Member of the National Assembly for Gironde's 8th constituency
- Incumbent
- Assumed office 21 June 2017
- Preceded by: Yves Foulon

Personal details
- Born: 16 December 1968 (age 57) Bordeaux, France
- Party: Renaissance
- Alma mater: University of Bordeaux Kedge Business School

= Sophie Panonacle =

French politician (born 1968)

Sophie Panonacle (/fr/; born 16 December 1968) is a French politician who has represented the 8th constituency of the Gironde department in the National Assembly as a member of Renaissance (RE, formerly La République En Marche!) since 2017.

==Biography==
Sophie Panonacle is the daughter of Guy Dupiol, himself the son of a Spanish immigrant and a communist activist. Guy Dupiol, a retired Air Force officer, was mayor of Saint-Symphorien, Gironde from 1995 to 2020. After two years (1988-1989) at the Montesquieu University, she spent 1990 to 1993 working part-time to pay for her studies, completing a BTS in executive secretarial studies and the equivalent of today's professional bachelor's degree in commercial management at the Bordeaux Business School.
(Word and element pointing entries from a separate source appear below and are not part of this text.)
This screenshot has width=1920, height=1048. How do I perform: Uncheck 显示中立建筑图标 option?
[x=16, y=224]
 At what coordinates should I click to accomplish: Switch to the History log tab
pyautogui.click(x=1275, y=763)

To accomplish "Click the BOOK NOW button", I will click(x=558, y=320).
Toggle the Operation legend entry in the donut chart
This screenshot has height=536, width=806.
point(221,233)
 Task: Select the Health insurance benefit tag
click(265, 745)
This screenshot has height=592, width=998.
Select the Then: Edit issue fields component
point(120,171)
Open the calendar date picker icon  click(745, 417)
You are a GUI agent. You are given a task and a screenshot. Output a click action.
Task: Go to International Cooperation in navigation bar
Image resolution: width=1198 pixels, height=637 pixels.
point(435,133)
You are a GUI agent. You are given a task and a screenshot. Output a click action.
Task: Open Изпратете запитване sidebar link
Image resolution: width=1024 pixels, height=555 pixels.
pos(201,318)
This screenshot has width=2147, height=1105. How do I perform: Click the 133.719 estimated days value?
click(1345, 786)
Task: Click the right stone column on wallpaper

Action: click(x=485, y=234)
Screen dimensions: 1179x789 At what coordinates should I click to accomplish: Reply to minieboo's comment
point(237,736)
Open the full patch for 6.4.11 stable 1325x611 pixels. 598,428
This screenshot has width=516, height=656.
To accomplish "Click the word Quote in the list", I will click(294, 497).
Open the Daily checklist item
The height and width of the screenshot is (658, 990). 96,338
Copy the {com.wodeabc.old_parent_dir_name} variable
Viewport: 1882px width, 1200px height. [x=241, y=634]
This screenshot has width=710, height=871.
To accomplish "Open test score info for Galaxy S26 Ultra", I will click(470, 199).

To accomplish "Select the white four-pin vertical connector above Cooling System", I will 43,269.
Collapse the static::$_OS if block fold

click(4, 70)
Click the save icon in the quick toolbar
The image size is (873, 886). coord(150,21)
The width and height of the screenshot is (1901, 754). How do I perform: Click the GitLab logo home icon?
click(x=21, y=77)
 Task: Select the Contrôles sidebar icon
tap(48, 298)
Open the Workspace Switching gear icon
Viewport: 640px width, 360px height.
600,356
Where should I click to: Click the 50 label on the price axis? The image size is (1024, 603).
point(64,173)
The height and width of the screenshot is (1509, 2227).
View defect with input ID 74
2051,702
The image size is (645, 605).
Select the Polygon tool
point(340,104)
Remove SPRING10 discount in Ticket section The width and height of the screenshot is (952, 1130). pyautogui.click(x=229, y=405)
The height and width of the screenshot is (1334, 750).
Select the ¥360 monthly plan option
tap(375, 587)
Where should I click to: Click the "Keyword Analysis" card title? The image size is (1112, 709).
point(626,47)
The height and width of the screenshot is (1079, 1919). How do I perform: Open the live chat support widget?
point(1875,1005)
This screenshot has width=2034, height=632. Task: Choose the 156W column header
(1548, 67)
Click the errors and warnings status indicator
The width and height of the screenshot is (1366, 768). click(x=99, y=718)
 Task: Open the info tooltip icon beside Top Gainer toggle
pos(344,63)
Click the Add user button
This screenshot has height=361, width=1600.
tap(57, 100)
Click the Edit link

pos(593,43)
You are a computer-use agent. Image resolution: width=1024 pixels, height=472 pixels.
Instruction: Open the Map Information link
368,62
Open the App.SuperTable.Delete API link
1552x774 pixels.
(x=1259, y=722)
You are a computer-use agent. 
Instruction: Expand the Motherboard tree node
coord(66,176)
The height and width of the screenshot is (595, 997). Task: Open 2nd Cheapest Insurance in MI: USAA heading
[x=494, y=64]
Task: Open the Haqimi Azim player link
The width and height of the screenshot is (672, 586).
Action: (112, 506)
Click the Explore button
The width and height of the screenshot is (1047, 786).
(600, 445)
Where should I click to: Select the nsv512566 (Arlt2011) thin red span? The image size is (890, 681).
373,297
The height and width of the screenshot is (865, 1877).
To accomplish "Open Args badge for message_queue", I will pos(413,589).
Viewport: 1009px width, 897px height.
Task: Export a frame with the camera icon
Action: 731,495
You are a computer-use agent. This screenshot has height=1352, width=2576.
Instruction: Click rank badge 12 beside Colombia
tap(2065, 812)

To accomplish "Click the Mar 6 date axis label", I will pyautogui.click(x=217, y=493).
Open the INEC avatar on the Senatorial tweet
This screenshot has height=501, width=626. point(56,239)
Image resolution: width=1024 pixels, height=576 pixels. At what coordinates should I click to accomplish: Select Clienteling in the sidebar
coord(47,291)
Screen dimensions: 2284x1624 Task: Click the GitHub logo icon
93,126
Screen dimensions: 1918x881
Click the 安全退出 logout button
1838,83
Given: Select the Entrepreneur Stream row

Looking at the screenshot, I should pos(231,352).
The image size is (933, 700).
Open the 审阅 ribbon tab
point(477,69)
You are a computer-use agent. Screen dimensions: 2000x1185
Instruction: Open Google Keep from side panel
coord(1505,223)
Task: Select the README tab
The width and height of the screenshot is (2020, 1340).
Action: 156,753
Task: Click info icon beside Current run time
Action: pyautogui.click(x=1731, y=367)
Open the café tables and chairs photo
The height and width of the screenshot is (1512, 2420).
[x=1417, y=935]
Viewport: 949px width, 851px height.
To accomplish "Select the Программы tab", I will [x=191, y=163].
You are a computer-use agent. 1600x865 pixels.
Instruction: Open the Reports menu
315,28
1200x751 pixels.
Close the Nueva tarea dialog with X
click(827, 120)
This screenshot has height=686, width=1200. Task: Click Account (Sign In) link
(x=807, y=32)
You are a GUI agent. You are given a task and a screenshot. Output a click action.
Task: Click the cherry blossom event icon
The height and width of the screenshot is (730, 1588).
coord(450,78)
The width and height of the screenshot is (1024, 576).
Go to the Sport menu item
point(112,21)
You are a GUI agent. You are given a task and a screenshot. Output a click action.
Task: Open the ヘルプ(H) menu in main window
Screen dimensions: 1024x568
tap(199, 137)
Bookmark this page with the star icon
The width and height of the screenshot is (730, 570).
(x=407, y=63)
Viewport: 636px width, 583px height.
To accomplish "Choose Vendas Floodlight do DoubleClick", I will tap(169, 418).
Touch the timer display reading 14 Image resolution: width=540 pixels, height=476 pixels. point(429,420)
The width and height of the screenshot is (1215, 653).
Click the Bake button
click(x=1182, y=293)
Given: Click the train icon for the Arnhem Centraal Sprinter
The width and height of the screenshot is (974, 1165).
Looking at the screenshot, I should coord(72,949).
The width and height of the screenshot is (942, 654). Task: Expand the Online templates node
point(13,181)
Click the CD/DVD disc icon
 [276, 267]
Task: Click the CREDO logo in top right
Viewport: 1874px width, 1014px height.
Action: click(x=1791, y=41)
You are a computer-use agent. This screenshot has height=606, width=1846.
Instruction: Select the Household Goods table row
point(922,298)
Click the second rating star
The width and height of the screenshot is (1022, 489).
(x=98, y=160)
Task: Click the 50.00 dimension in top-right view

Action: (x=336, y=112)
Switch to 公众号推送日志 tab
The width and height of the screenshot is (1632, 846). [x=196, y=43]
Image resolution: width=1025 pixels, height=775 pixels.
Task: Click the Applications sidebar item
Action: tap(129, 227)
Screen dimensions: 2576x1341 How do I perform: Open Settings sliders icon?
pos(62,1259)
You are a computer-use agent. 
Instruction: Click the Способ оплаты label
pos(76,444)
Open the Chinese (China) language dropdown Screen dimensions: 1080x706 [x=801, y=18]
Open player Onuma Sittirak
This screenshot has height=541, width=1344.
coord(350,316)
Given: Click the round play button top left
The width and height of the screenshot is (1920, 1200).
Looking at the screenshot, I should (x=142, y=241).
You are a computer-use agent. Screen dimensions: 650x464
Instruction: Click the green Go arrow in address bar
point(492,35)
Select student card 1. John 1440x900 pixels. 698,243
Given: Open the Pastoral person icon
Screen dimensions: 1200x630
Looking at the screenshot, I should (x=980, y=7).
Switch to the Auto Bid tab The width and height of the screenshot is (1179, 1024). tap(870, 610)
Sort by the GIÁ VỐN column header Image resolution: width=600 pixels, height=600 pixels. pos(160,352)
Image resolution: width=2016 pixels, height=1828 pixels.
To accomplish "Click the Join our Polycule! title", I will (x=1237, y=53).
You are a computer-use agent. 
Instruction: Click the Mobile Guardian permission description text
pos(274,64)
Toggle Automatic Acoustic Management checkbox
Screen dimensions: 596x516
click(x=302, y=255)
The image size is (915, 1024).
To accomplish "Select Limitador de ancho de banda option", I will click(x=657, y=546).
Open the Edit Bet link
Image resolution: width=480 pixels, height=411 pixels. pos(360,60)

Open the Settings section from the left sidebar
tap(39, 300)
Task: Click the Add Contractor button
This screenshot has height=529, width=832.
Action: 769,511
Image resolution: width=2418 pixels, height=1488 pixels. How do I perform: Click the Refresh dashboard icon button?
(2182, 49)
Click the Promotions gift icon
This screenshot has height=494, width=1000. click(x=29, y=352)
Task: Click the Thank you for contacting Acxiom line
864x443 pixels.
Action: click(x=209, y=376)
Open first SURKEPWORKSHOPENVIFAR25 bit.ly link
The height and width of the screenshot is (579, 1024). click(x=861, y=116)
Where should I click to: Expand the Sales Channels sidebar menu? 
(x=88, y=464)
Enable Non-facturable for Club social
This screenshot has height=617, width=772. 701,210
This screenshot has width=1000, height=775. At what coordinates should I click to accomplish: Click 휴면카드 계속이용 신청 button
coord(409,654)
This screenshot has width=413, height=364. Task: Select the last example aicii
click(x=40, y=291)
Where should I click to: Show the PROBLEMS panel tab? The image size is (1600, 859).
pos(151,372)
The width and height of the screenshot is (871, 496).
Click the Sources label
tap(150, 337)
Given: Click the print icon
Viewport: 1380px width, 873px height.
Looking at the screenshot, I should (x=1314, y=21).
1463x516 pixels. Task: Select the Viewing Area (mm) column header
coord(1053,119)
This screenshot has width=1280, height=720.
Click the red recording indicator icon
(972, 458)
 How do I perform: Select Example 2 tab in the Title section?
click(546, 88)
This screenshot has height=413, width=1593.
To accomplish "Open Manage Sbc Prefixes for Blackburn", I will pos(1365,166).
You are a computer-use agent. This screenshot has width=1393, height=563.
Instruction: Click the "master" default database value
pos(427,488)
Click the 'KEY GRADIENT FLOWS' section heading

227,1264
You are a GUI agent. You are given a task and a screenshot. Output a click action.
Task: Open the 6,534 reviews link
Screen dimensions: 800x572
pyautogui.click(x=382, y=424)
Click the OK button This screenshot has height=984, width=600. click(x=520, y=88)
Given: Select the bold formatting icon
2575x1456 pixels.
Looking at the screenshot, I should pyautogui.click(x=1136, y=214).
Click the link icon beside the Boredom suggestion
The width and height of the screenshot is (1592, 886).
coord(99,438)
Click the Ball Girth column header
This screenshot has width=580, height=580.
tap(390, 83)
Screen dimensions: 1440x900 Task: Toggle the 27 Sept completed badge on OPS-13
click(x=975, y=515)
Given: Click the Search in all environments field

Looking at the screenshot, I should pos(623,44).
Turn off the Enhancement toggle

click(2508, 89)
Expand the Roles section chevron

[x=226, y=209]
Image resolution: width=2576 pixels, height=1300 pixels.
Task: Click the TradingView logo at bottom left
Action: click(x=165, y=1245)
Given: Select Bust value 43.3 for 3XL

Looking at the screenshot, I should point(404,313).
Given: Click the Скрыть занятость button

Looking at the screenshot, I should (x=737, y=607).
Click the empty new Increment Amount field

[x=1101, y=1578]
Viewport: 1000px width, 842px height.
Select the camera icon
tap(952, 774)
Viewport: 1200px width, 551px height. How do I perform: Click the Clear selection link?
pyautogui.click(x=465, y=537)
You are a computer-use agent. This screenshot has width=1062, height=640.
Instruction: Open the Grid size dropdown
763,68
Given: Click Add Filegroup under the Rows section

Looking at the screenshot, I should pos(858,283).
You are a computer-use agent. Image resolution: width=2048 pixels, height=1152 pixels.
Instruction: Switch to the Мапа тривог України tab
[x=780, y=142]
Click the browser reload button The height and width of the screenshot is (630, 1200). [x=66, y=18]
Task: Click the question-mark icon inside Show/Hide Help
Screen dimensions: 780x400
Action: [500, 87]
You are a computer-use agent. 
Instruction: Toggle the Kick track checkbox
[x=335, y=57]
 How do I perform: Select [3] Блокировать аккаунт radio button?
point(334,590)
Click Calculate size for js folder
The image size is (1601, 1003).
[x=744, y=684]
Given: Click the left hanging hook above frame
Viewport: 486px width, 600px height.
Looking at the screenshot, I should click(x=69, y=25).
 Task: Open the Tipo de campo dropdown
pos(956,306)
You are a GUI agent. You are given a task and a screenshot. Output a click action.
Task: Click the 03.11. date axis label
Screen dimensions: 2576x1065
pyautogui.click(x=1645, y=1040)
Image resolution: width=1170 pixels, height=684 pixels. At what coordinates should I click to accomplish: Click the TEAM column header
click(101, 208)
After completing her studies, she joined the Seppa communications agency in 1997, which specializes in the public sector and is managed by Christian Panonacle. Panonacle, born on April 12, 1952, was a former parliamentary assistant to Michel Sainte-Marie, the Socialist Party deputy mayor of Mérignac, Gironde, who was also his high school physics and chemistry teacher. He founded the agency in 1981 and sold it to Xavier Pineau.

Sophie Dupiol married her boss in 1999. In 2000, she joined the agency's events department and worked on launching Bordeaux's first “Salon de l'Environnement” (Environment Fair). In 2001, following the birth of their son Hugo, the couple moved to Arcachon. Together with her husband, she initially ran a hotel and restaurant (“L'Escale du Bassin” in Arcachon). Their son Hugo was admitted to Sciences Po.

Her husband, Christian Panonacle, ran in the 2020 municipal elections in Arcachon under the LREM banner. Coming in fourth in the first round, he won a seat on the municipal council in the opposition.